### Exercise brief
The required output is every record, written out exactly.

[Stored data]

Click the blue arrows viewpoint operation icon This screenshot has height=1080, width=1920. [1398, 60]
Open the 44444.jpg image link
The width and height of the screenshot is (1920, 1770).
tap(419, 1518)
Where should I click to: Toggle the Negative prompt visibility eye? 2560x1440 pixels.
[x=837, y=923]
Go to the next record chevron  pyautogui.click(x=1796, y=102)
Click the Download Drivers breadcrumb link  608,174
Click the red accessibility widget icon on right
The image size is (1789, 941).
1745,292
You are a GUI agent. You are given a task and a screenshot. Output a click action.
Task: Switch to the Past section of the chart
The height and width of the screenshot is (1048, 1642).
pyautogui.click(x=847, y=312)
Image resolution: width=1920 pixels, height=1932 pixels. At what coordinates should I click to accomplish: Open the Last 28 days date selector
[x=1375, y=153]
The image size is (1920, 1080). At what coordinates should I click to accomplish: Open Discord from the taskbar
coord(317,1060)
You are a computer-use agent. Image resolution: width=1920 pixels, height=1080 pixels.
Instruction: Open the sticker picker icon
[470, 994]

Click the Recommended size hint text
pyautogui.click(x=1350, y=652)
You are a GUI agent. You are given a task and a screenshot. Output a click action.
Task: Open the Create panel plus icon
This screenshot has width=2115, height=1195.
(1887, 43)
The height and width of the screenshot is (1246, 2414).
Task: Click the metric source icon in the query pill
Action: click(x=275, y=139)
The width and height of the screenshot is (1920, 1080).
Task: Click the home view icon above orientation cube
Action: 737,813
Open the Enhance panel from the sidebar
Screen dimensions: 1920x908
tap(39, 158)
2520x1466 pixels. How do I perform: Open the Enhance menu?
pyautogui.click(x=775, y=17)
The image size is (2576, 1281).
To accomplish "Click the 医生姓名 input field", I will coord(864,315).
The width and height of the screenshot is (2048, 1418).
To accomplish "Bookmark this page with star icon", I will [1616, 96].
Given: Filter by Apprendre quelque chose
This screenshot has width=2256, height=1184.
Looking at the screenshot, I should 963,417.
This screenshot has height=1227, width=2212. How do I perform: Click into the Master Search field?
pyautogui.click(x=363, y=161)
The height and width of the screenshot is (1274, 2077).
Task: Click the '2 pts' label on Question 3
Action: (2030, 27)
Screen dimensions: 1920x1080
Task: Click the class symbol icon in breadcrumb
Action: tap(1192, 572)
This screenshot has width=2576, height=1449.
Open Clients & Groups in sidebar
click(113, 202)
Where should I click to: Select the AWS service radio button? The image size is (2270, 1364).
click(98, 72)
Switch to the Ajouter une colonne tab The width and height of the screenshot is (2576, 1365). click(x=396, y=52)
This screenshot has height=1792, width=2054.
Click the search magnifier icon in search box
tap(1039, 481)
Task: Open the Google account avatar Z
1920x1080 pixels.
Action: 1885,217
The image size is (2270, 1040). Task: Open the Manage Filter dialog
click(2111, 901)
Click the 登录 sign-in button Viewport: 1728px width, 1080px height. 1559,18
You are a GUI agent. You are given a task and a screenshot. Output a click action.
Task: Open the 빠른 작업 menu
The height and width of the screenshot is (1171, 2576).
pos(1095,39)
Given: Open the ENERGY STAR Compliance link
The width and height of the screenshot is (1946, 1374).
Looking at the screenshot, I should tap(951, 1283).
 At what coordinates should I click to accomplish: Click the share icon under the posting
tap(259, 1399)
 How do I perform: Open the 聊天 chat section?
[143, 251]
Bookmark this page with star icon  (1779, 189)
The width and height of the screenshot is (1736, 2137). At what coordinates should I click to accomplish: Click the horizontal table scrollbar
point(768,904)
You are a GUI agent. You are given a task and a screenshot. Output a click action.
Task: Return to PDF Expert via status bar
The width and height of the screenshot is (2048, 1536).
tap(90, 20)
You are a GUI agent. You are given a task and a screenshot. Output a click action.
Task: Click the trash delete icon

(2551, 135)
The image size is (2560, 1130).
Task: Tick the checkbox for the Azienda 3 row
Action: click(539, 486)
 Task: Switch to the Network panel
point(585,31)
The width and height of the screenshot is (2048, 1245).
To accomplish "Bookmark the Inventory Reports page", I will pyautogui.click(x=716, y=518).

### Finished exercise
Click the blue arrows viewpoint operation icon This screenshot has height=1080, width=1920. [1398, 60]
Open the 44444.jpg image link
The width and height of the screenshot is (1920, 1770).
tap(419, 1518)
Where should I click to: Toggle the Negative prompt visibility eye? 2560x1440 pixels.
[x=837, y=923]
Go to the next record chevron  pyautogui.click(x=1796, y=102)
Click the Download Drivers breadcrumb link  608,174
Click the red accessibility widget icon on right
The image size is (1789, 941).
1745,292
You are a GUI agent. You are given a task and a screenshot. Output a click action.
Task: Switch to the Past section of the chart
The height and width of the screenshot is (1048, 1642).
pyautogui.click(x=847, y=312)
Image resolution: width=1920 pixels, height=1932 pixels. At what coordinates should I click to accomplish: Open the Last 28 days date selector
[x=1375, y=153]
The image size is (1920, 1080). At what coordinates should I click to accomplish: Open Discord from the taskbar
coord(317,1060)
You are a computer-use agent. Image resolution: width=1920 pixels, height=1080 pixels.
Instruction: Open the sticker picker icon
[470, 994]

Click the Recommended size hint text
pyautogui.click(x=1350, y=652)
You are a GUI agent. You are given a task and a screenshot. Output a click action.
Task: Open the Create panel plus icon
This screenshot has width=2115, height=1195.
(1887, 43)
The height and width of the screenshot is (1246, 2414).
Task: Click the metric source icon in the query pill
Action: click(x=275, y=139)
The width and height of the screenshot is (1920, 1080).
Task: Click the home view icon above orientation cube
Action: 737,813
Open the Enhance panel from the sidebar
Screen dimensions: 1920x908
tap(39, 158)
2520x1466 pixels. How do I perform: Open the Enhance menu?
pyautogui.click(x=775, y=17)
The image size is (2576, 1281).
To accomplish "Click the 医生姓名 input field", I will coord(864,315).
The width and height of the screenshot is (2048, 1418).
To accomplish "Bookmark this page with star icon", I will [1616, 96].
Given: Filter by Apprendre quelque chose
This screenshot has width=2256, height=1184.
Looking at the screenshot, I should 963,417.
This screenshot has height=1227, width=2212. How do I perform: Click into the Master Search field?
pyautogui.click(x=363, y=161)
The height and width of the screenshot is (1274, 2077).
Task: Click the '2 pts' label on Question 3
Action: (2030, 27)
Screen dimensions: 1920x1080
Task: Click the class symbol icon in breadcrumb
Action: tap(1192, 572)
This screenshot has width=2576, height=1449.
Open Clients & Groups in sidebar
click(113, 202)
Where should I click to: Select the AWS service radio button? The image size is (2270, 1364).
click(98, 72)
Switch to the Ajouter une colonne tab The width and height of the screenshot is (2576, 1365). click(x=396, y=52)
This screenshot has height=1792, width=2054.
Click the search magnifier icon in search box
tap(1039, 481)
Task: Open the Google account avatar Z
1920x1080 pixels.
Action: 1885,217
The image size is (2270, 1040). Task: Open the Manage Filter dialog
click(2111, 901)
Click the 登录 sign-in button Viewport: 1728px width, 1080px height. 1559,18
You are a GUI agent. You are given a task and a screenshot. Output a click action.
Task: Open the 빠른 작업 menu
The height and width of the screenshot is (1171, 2576).
pos(1095,39)
Given: Open the ENERGY STAR Compliance link
The width and height of the screenshot is (1946, 1374).
Looking at the screenshot, I should tap(951, 1283).
 At what coordinates should I click to accomplish: Click the share icon under the posting
tap(259, 1399)
 How do I perform: Open the 聊天 chat section?
[143, 251]
Bookmark this page with star icon  (1779, 189)
The width and height of the screenshot is (1736, 2137). At what coordinates should I click to accomplish: Click the horizontal table scrollbar
point(768,904)
You are a GUI agent. You are given a task and a screenshot. Output a click action.
Task: Return to PDF Expert via status bar
The width and height of the screenshot is (2048, 1536).
tap(90, 20)
You are a GUI agent. You are given a task and a screenshot. Output a click action.
Task: Click the trash delete icon

(2551, 135)
The image size is (2560, 1130).
Task: Tick the checkbox for the Azienda 3 row
Action: click(539, 486)
 Task: Switch to the Network panel
point(585,31)
The width and height of the screenshot is (2048, 1245).
To accomplish "Bookmark the Inventory Reports page", I will pyautogui.click(x=716, y=518).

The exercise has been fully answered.